Delta Air Lines (DAL) latest financial results have missed Wall Street targets across the board.
The Atlanta-based carrier reported earnings per share (EPS) of $1.50 U.S., which fell short of the $1.52 U.S. expected among analysts.
Revenue for this year’s third quarter totaled $14.59 billion U.S., which missed a consensus forecast of $14.67 billion U.S.
Delta blamed the poor Q3 results on the information technology outage caused by cybersecurity firm CrowdStrike’s (CRWD) software this past July.
Management at Delta said that the CrowdStrike outage amounted to a $0.45 U.S. hit to its earnings.
The outage caused Delta to cancel thousands of flights and cost the company $380 million U.S. in lost revenue. Delta is seeking compensation from CrowdStrike for the outage.

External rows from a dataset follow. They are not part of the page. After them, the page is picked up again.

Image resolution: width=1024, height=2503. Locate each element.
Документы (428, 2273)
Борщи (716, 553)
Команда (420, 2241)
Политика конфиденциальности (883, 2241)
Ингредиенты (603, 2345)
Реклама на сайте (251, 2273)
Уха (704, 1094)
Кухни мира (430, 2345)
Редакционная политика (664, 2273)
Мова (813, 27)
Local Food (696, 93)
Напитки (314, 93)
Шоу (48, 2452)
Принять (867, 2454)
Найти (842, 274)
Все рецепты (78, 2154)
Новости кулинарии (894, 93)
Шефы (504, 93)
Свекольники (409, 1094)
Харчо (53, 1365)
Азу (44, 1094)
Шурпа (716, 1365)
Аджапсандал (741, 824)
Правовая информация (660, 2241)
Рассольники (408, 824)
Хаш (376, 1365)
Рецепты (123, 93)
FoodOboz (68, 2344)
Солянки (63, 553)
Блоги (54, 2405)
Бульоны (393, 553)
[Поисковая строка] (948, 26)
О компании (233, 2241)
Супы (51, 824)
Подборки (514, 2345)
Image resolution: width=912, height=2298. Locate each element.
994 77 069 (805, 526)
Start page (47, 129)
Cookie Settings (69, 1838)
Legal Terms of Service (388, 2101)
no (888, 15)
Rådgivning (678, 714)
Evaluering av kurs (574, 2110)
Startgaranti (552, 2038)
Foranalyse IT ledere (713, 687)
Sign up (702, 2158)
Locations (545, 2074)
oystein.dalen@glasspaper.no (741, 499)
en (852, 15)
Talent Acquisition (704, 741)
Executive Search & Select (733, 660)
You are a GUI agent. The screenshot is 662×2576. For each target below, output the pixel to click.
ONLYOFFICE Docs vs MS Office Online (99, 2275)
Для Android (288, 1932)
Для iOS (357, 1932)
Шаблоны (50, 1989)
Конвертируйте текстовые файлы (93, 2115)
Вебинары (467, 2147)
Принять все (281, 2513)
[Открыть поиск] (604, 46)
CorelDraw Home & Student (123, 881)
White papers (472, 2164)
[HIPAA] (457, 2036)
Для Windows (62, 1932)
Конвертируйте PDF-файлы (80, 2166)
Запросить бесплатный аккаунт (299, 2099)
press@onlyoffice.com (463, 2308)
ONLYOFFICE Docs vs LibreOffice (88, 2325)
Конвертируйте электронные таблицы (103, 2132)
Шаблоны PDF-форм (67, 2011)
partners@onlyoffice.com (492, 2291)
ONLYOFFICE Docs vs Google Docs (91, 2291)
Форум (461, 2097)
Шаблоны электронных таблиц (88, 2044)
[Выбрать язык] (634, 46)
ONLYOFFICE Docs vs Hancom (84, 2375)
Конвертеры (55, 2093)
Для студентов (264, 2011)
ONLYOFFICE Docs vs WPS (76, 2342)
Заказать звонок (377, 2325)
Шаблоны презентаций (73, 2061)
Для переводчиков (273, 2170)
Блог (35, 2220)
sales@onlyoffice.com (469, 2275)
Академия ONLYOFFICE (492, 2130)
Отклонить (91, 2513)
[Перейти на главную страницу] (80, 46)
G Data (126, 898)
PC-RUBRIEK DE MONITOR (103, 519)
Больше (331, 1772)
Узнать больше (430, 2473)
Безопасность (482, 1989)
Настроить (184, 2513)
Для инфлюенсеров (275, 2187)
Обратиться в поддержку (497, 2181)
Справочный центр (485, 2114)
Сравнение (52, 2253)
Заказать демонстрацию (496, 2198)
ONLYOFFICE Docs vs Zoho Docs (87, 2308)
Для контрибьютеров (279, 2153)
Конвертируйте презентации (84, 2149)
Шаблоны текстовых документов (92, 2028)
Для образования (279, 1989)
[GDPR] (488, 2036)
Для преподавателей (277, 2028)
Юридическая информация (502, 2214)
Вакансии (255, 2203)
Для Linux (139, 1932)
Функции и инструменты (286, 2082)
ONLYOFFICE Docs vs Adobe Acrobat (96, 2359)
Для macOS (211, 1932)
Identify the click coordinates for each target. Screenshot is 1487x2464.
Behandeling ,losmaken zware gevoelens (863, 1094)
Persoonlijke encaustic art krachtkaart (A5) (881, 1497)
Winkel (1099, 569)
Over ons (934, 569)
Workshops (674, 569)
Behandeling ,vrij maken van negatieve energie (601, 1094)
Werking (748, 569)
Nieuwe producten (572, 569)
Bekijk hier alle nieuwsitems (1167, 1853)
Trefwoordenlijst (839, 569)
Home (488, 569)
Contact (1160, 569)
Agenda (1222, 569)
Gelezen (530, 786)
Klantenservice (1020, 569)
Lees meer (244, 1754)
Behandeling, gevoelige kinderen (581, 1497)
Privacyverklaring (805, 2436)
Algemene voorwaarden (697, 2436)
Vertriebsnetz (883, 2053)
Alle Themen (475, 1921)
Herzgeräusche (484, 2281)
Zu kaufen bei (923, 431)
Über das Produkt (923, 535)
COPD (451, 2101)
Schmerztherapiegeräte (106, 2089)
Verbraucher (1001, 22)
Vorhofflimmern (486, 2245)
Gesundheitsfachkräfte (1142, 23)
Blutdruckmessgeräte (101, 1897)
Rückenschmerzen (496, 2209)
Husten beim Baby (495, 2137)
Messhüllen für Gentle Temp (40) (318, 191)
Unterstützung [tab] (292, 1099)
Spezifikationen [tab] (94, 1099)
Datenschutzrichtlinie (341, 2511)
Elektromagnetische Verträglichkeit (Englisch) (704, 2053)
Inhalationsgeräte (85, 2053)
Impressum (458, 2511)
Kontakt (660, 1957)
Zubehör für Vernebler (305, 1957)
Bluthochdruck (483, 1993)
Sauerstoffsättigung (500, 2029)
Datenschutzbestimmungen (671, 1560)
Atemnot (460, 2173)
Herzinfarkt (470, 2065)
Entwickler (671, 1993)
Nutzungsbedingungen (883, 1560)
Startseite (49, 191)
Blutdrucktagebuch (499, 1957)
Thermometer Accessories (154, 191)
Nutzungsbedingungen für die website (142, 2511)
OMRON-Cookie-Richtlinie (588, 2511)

Looking ahead, Delta said that it expects to grow earnings in the fourth quarter of this year due to strong travel demand and bookings around the year-end holidays.
Delta forecast fourth-quarter earnings of $1.60 U.S. to $1.85 U.S. per share, which is ahead of Wall Street estimates of $1.71 U.S.
Delta added that it still expects its full-year earnings to come in between $6 U.S. and $7 U.S. a share, excluding the CrowdStrike impact.
Revenue will likely rise 2% to 4% from a year earlier in the current fourth quarter, said Delta in its earnings release.
The stock of Delta Air Lines fell 5% immediately after the company’s Q3 financial results were made public. The company’s share price had risen 26% so far this year to trade at $50.98 U.S.